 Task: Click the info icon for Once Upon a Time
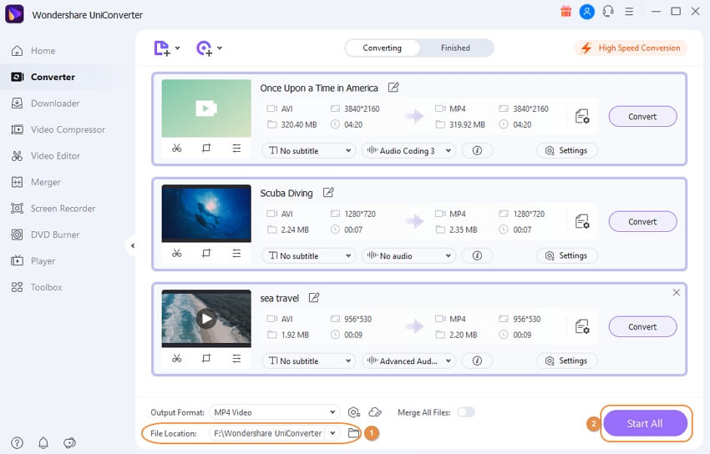point(477,151)
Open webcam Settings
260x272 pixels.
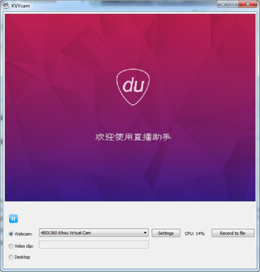click(166, 233)
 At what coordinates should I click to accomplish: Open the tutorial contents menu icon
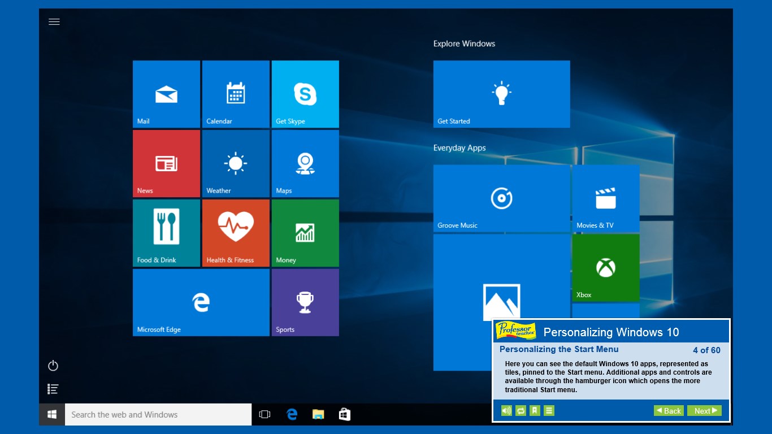pyautogui.click(x=549, y=411)
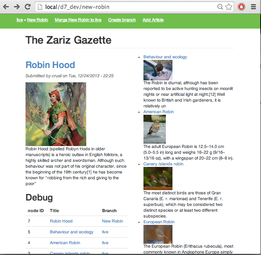
Task: Open 'American Robin' in Debug table
Action: 65,243
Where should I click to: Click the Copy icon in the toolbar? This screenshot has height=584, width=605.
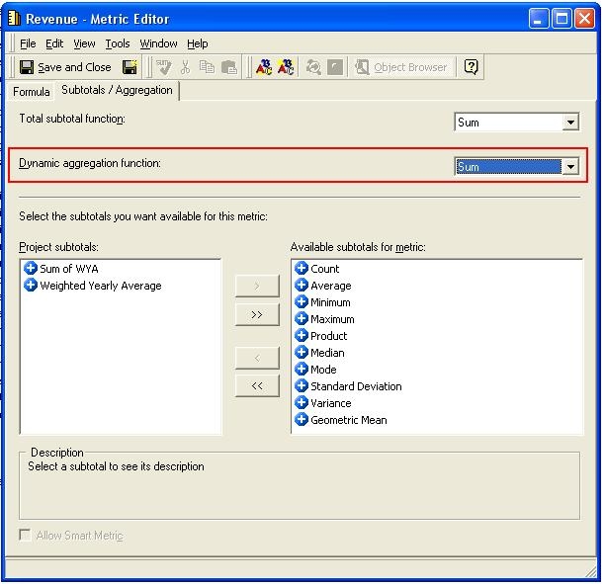tap(207, 67)
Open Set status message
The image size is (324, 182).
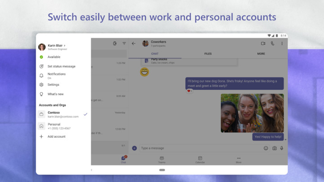click(x=61, y=67)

■ Assignment:
Output the material word for word, and keep the pictures out.

■ Result below:
 Task: Click the info icon for Once Upon a Time
point(477,151)
Open webcam Settings
260x272 pixels.
click(166, 233)
 At what coordinates should I click to accomplish: Open the tutorial contents menu icon
pyautogui.click(x=549, y=411)
Task: Open 'American Robin' in Debug table
Action: 65,243
Where should I click to: Click the Copy icon in the toolbar? This screenshot has height=584, width=605.
tap(207, 67)
Open Set status message
The image size is (324, 182).
click(x=61, y=67)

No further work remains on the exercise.